Thus, the correction for a digital image signal can be conducted
similarly in a case of analog time gray scale display.
[0125] FIGS. 1 and 2A to 2E are referred to. FIG. 2A shows a
portion of pixels of the display device 107 in FIG. 1. Here, three
pixels 201 to 203 are considered. First, the pixel 201 is a
non-degraded pixel, and the pixels 202 and 203 are respectively
degraded to a certain extent. At this time, if the degradation
level of the pixel 202 is larger than that of the pixel 203, the
decrease in brightness of the pixel 202 due to the degradation is
of course larger. That is, when a half tone is displayed, the
brightness variance occurs as shown in FIG. 2B. With respect to the
brightness of the pixel 201, the brightness of the pixel 202 is
low, and the brightness of the pixel 203 is still lower.
[0126] Next, the actual correction operation is explained. A
relationship between an illumination time of a light emitting
element or an illumination time and illumination intensity thereof
and the brightness decrease along with the degradation is measured
in advance. A map in which a correction amount is set with respect
to an accumulated illumination time is prepared to be stored in the
correction data storage unit 106. An example thereof is shown in
FIG. 2C. Respective numbers in blocks denoted by reference numeral
200 correspond to digital image signal correction amounts. That is,
a digital image signal to be inputted into a pixel in which the
light emitting device degradation accumulates to a stage "a" is
always added with 1. Thus, the image signal is converted into a
signal with the brightness higher by one gray scale. Similarly, two
gray scales in a stage "b", and three gray scales in a stage "c"
are added for the signal correction. The decrease in brightness and
the accumulated illumination time or the accumulated illumination
time and illumination intensity are not necessarily in direct
proportion. Therefore, the correction widths of the image signal
are set approximate in steps by one gray scale.
[0127] In FIG. 1, inputting of the digital image signal (first
image signal) 101A and reading of the accumulated illumination time
in each pixel stored in the storage circuit unit are conducted in
the correction circuit 105. The accumulated illumination time or
the accumulated illumination time and illumination intensity read
in each pixel is compared with the above-mentioned correction map
to determine the correction value for each digital image signal.
FIG. 2A is now used to give a specific explanation. Based on the
accumulated illumination time or the accumulated illumination time
and illumination intensity, the pixel 201 is judged as not being
degraded, and the image signal correction is not conducted thereto.

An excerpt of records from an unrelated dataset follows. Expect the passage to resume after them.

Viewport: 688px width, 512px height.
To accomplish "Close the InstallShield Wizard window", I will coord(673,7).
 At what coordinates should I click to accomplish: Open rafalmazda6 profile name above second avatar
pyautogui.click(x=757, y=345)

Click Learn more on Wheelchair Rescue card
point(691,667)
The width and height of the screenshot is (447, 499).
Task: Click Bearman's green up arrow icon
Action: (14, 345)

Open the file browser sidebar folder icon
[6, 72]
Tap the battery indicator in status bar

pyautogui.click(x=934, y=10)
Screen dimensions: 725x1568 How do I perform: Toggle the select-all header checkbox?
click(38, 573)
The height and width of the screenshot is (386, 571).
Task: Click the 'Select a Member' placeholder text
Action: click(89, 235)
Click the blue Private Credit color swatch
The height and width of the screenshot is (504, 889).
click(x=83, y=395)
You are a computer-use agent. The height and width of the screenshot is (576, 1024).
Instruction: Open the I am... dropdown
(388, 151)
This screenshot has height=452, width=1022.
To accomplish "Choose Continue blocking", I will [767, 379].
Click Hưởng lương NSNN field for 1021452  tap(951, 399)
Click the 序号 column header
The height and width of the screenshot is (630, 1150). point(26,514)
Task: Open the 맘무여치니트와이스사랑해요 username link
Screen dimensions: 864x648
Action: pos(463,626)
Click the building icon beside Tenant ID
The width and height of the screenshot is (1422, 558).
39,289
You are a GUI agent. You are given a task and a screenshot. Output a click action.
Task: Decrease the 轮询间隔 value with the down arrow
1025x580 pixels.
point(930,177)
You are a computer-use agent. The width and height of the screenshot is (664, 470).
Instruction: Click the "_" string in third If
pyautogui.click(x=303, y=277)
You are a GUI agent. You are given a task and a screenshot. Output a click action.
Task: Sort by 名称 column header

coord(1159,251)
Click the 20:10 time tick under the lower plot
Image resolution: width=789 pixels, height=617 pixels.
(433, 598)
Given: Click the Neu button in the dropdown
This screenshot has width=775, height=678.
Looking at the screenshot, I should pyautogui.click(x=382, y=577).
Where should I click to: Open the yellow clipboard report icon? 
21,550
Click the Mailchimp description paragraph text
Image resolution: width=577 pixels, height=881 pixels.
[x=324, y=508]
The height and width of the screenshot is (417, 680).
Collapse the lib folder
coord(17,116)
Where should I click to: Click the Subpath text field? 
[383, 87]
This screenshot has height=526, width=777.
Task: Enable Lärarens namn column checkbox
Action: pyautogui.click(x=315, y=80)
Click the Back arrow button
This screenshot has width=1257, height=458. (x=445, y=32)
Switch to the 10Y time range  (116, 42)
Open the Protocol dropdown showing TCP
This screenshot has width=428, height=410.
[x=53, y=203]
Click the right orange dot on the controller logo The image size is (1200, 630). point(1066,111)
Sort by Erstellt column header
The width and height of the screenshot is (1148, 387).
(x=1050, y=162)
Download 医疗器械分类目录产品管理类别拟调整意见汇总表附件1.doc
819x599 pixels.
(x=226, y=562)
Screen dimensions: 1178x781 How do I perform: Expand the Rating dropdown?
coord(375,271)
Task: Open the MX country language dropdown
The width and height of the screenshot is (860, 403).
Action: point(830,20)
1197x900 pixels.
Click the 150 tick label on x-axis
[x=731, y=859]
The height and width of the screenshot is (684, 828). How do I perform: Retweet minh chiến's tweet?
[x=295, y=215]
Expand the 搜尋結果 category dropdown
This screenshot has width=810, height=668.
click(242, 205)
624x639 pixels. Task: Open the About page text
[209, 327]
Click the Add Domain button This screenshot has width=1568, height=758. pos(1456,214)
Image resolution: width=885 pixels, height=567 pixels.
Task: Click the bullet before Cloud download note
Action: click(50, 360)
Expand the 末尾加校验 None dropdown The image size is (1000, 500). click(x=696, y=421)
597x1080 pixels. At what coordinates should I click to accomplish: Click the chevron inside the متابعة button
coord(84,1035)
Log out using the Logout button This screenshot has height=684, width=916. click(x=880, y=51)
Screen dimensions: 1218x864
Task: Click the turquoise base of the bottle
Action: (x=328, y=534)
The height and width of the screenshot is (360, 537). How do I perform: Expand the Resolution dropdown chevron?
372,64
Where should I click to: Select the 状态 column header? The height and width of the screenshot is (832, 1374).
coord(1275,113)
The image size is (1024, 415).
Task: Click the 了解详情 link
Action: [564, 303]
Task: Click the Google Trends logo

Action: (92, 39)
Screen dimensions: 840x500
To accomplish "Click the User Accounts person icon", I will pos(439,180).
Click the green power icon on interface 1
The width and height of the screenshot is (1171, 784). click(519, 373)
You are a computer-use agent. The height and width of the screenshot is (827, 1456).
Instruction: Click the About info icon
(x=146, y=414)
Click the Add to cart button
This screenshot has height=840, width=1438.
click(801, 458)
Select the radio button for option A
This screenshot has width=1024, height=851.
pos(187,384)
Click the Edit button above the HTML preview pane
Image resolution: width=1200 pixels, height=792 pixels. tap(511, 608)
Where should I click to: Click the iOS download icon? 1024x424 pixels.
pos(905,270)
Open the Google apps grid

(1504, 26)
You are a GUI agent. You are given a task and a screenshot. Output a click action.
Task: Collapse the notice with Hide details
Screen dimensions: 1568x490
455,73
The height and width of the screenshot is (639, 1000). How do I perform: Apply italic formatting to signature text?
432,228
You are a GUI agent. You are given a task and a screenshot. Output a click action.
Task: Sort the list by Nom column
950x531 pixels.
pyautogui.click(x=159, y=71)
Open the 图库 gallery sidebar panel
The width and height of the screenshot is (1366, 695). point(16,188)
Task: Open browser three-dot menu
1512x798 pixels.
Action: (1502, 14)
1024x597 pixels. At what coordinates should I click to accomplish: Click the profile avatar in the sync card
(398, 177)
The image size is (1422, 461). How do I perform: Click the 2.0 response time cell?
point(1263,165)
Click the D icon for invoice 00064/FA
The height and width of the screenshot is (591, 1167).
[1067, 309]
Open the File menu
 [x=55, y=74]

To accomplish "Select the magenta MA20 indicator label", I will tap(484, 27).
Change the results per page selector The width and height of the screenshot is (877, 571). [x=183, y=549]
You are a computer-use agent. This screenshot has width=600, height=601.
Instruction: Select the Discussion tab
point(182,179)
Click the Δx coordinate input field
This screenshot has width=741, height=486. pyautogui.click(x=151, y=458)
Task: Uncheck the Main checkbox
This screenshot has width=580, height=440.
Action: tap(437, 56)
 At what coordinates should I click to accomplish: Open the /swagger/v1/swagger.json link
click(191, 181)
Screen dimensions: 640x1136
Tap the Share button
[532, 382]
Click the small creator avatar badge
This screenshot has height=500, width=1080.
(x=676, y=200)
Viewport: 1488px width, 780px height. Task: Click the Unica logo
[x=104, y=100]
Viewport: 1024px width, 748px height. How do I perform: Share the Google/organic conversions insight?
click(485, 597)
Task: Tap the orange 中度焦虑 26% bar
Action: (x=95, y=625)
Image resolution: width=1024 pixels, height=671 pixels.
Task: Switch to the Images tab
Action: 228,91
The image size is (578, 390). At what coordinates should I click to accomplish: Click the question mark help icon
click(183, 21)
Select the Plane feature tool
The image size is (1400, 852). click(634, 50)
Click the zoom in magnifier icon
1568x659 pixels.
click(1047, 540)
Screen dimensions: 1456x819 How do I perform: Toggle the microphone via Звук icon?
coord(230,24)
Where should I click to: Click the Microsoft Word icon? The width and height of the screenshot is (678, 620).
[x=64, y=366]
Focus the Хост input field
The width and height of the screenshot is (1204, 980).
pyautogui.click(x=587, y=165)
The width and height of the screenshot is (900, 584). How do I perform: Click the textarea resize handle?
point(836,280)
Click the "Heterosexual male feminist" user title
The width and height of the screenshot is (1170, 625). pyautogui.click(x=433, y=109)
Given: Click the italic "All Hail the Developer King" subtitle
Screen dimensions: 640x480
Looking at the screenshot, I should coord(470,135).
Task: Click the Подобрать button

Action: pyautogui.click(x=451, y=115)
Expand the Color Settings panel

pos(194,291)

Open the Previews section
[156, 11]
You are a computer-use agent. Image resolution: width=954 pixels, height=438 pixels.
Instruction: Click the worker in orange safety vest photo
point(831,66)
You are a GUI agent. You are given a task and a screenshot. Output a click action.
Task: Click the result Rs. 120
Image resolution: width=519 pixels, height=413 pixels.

In FIG. 2B, if the pixel 202 is judged as being degraded up to the
stage "a", a digital image signal to instruct the pixel 202 to emit
light is subjected to the correction with addition processing for
+1 gray scale, as shown in FIG. 2D. In the same manner, if the
pixel 203 is judged as being degraded up to the stage "b", a
digital image signal to instruct the pixel 203 to emit light is
subjected to the correction with addition processing for +2 gray
scales. As described above, the correction with addition processing
is conducted, and as a result, it becomes possible to obtain a
uniform brightness screen, as shown in FIG. 2E.
[0128] Subsequently, the correction method with subtraction
processing is described with reference to FIGS. 1 and 3A to 3C.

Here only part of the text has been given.